--- CHALLENGE ---
Reproduce the material below verbatim, line for line, leaving out the images.

★ ★ ★ ★ ★

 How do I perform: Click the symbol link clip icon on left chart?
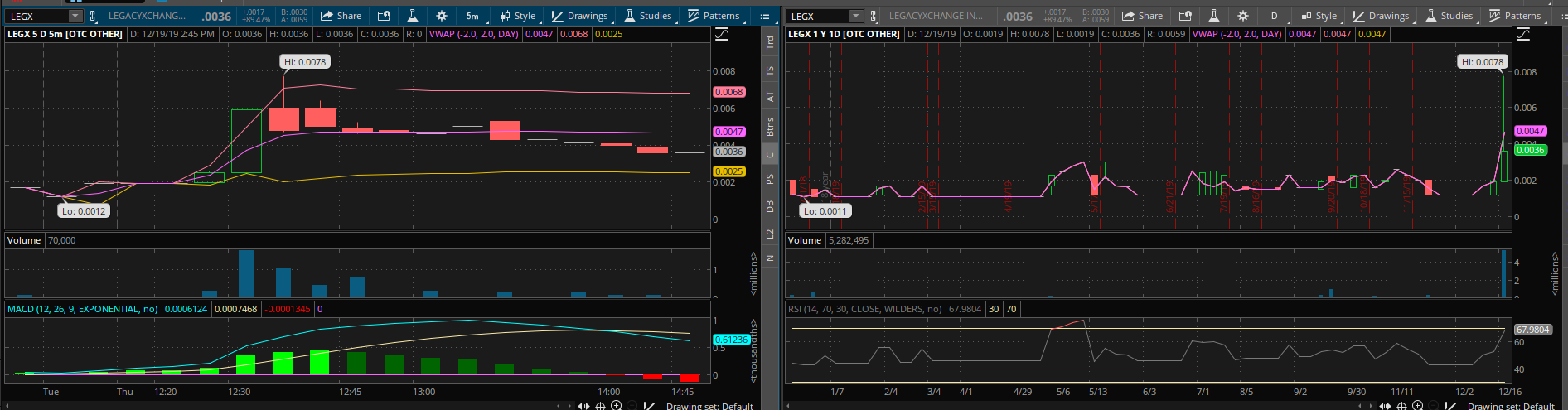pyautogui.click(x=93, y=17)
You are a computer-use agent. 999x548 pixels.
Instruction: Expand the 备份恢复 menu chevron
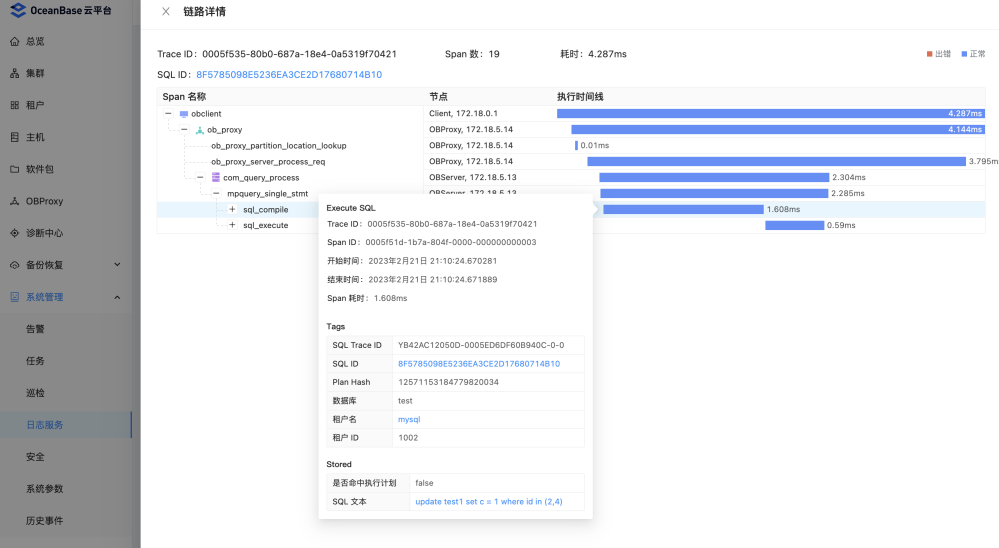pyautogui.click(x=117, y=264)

★ ★ ★ ★ ★

--- THE OUTPUT ---
 How do I perform: Click the symbol link clip icon on left chart?
pyautogui.click(x=93, y=17)
You are a computer-use agent. 999x548 pixels.
Instruction: Expand the 备份恢复 menu chevron
pyautogui.click(x=117, y=264)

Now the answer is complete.